As premissas de uma rebelião civil

Brevíssima coletânea de comentários sobre a Porção Côrach extraída da obra torá interpretada à luz dos comentários do Rabino Samson Raphael Hirsch recém-publicada pela Editora Sêfer

 

Números, Capítulo 16

1 E tomou Côrach [Coré] ben Its’har, neto de Kehat, bisneto de Levi, e Datan e Aviram, filhos de Eliav, e On ben Pélet, os quais eram da tribo de Ruben, 2 e levantaram-se perante Moisés com 250 homens dos filhos de Israel, chefes da congregação, chamados à assembleia, homens de renome. 3 E congregaram-se contra Moisés e contra Aarão, e disseram‑lhes: Bastai-vos!
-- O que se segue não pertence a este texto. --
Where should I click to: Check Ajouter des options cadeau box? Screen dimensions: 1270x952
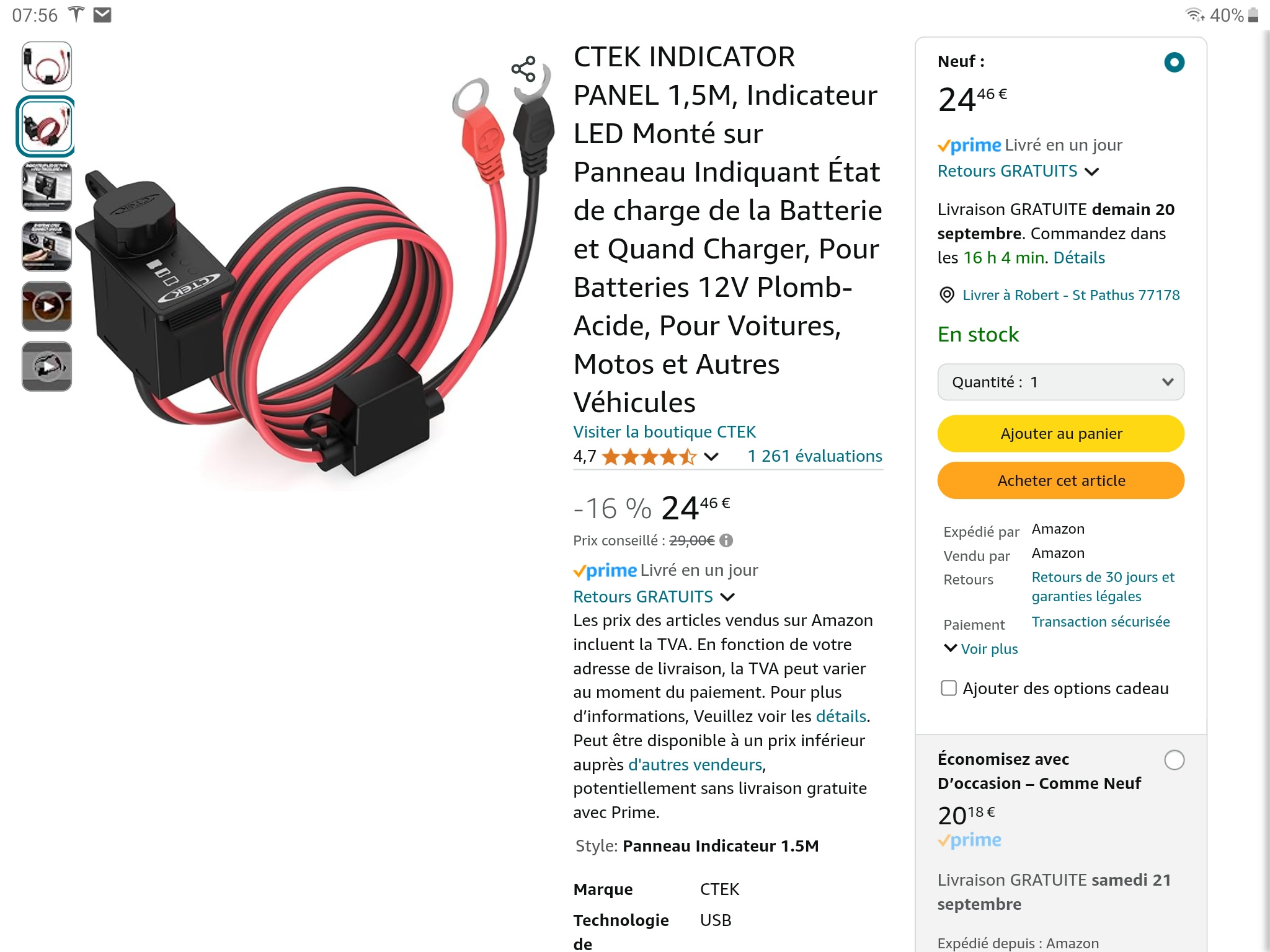949,688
Pois toda a congregação, todos eles são santos, e entre eles se acha o Eterno; e por que vos elevais sobre a congregação do Eterno? 4 E Moisés ouviu e caiu sobre o seu rosto.

 

  1. A porção Shelach-Lechá narra uma rebelião contra Deus; a porção Côrach narra uma rebelião contra Moisés.

E tomou Côrach. Não há objeto na oração. Um caso semelhante: “E Avshalom tomou, e levantou para si, quando ainda vivo, uma coluna…” (2 Samuel 18:18). Gramaticalmente, toda a ação descrita posteriormente é o objeto do verbo “tomar”. Logicamente, o verbo “tomar” descreve o comportamento inadequado de uma pessoa que age em benefício próprio. Avshalom assumiu o direito e teve a audácia de levantar para si uma coluna memorial enquanto ainda estava vivo. Côrach assumiu o direito e teve a audácia de admoestar Moisés e Aarão a respeito de sua posição dentro da nação. E como a Escritura usa a linguagem “tomar”, ela também aponta que foram interesses egoístas que levaram Côrach a fazer as coisas que fez, e que ele agiu para o seu próprio bem, e a maneira como se apresentou, como se representasse os assuntos públicos, não passava de ilusão e fachada.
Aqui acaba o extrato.